[Stored data entries]
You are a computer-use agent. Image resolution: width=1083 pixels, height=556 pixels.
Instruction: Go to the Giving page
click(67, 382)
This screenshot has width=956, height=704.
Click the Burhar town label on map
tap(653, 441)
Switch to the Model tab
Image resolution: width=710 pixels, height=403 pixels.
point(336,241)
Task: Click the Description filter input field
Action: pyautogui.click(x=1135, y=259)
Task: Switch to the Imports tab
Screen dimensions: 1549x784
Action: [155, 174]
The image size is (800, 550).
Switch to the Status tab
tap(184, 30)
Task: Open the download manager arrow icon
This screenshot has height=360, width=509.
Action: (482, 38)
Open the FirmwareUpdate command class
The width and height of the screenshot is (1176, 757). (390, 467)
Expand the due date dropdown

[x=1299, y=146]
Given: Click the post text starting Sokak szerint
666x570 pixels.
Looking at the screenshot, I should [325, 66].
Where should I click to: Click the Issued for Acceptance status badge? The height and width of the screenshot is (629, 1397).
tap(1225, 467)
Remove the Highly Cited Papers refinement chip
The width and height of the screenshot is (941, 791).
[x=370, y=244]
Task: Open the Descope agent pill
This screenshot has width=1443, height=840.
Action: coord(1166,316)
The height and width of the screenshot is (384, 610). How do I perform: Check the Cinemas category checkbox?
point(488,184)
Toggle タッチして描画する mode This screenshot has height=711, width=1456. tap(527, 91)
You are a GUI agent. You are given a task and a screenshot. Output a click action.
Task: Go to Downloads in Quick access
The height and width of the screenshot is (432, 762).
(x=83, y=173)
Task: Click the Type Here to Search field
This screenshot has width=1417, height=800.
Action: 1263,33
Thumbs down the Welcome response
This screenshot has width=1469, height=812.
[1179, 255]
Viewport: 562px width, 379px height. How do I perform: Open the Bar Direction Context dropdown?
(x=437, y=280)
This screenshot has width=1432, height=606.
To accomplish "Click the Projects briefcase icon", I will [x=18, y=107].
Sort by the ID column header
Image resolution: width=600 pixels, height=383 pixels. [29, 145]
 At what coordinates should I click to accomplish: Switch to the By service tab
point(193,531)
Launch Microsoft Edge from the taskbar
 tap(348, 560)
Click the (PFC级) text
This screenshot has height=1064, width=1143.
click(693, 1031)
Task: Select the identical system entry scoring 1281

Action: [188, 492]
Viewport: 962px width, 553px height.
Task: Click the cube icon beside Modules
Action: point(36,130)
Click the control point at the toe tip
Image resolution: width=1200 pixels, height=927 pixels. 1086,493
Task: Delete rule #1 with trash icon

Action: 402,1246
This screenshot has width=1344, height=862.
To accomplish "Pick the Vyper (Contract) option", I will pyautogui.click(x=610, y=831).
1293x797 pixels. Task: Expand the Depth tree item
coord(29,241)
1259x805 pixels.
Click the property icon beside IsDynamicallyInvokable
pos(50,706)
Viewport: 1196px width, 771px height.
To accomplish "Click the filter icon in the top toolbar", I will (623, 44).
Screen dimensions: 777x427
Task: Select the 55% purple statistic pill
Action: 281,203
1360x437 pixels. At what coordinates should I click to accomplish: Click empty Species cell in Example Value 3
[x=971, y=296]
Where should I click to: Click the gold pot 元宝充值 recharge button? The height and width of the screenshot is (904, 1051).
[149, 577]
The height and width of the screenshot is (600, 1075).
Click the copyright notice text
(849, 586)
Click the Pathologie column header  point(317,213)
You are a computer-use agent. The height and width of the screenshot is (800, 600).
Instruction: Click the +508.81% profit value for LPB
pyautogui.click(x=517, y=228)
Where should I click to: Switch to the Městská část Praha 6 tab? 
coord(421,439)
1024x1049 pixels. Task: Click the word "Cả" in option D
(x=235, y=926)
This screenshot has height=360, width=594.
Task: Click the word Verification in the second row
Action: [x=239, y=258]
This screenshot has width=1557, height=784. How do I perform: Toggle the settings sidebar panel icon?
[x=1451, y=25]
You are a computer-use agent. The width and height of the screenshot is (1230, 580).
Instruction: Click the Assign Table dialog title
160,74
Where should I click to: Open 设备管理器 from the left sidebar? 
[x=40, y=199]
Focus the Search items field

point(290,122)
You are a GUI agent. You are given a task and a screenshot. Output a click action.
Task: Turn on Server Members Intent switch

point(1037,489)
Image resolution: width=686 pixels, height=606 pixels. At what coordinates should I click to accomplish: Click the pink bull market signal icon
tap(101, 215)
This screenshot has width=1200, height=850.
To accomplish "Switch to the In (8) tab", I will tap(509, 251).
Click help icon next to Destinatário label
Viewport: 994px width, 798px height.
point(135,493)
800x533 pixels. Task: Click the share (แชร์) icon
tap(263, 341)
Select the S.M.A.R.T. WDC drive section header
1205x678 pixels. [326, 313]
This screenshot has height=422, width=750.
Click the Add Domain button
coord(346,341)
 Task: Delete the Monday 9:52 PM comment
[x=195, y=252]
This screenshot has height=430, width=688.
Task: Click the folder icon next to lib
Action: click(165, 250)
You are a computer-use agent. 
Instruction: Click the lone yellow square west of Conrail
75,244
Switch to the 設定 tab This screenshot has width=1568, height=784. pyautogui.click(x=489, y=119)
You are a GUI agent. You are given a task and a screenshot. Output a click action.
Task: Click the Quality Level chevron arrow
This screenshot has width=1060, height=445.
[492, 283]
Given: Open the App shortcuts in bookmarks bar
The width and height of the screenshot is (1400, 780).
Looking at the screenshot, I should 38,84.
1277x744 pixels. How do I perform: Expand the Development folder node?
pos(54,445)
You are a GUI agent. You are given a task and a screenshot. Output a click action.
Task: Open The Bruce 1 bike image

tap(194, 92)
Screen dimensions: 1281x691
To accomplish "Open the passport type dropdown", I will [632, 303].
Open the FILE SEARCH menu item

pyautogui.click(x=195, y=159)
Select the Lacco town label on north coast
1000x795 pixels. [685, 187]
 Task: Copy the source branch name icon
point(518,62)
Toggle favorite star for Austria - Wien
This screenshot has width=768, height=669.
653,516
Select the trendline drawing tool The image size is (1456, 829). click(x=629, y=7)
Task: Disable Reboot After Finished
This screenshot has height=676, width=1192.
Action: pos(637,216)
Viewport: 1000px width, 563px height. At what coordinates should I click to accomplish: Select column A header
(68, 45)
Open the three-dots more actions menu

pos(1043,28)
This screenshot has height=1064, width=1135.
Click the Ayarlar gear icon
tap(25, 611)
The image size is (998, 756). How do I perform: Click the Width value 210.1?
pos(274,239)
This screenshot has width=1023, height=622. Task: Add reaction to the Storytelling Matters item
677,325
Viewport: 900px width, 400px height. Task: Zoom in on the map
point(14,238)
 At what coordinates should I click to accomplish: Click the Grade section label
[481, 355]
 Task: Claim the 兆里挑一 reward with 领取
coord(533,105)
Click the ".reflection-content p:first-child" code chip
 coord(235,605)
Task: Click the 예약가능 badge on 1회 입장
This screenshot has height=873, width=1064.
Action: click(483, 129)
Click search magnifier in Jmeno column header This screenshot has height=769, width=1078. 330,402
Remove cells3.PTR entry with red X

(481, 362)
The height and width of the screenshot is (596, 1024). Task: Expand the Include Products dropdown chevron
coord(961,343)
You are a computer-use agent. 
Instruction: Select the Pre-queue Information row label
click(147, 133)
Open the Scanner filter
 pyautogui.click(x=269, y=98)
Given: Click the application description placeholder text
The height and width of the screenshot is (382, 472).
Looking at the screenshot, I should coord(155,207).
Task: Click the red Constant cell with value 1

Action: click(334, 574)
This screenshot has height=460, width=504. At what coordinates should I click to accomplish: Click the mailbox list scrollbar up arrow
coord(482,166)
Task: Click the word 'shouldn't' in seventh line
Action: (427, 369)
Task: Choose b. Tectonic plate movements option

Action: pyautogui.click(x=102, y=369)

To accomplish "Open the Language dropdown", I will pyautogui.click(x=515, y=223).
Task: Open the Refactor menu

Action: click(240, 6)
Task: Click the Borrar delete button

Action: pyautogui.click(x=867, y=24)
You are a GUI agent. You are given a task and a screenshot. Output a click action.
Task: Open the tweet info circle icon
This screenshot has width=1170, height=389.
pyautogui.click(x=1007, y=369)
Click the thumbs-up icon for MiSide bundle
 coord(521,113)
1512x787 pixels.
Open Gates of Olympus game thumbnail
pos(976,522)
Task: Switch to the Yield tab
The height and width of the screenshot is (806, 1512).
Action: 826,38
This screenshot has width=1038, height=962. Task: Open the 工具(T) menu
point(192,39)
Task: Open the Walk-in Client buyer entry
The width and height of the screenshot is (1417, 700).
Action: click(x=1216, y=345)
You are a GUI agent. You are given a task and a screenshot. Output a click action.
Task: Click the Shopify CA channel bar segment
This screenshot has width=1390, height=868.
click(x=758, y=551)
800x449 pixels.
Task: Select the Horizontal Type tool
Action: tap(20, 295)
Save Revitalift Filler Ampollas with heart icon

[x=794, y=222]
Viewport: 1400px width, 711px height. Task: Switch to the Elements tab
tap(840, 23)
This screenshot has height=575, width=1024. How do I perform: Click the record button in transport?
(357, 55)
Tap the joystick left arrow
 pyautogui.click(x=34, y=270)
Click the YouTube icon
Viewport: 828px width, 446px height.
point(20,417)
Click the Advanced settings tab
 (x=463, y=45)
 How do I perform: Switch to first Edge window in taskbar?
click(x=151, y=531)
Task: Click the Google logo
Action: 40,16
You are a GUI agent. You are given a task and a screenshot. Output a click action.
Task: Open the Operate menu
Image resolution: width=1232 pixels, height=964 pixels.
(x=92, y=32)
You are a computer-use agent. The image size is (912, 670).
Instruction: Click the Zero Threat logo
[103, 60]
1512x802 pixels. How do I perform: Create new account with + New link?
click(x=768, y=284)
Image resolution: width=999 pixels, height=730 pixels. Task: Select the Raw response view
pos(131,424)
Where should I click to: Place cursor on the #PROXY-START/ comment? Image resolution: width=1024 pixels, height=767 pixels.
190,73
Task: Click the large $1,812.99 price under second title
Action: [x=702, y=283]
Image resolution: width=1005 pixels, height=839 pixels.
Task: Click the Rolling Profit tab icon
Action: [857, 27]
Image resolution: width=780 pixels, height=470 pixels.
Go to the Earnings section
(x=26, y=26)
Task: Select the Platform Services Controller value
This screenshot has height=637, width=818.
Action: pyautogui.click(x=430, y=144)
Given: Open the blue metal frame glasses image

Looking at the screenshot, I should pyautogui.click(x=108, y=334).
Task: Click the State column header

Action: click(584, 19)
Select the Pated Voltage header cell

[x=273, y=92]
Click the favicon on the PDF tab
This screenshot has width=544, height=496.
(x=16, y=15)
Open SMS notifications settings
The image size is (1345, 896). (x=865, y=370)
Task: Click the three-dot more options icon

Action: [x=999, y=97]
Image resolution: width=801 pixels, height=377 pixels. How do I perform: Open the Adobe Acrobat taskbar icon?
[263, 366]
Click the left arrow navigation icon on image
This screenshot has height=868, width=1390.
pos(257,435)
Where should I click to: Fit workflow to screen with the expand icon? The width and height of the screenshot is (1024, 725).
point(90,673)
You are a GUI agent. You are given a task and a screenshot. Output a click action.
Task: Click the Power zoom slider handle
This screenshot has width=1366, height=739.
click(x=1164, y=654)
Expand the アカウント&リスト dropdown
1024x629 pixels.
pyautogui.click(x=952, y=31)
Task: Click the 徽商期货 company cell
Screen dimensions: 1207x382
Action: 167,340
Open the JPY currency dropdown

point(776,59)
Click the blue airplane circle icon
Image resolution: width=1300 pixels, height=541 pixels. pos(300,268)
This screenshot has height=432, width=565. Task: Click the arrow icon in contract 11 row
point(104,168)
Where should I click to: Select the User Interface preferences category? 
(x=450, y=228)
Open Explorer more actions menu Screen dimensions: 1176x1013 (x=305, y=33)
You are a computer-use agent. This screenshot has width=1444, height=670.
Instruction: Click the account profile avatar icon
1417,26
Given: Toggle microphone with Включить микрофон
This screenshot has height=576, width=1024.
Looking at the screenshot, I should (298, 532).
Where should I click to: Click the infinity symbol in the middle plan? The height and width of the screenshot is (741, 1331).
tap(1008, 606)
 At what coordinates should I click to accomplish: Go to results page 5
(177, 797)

> Exercise directions:
Tell how many lines of the data include the word "computer", without any other words.

> Written response:
7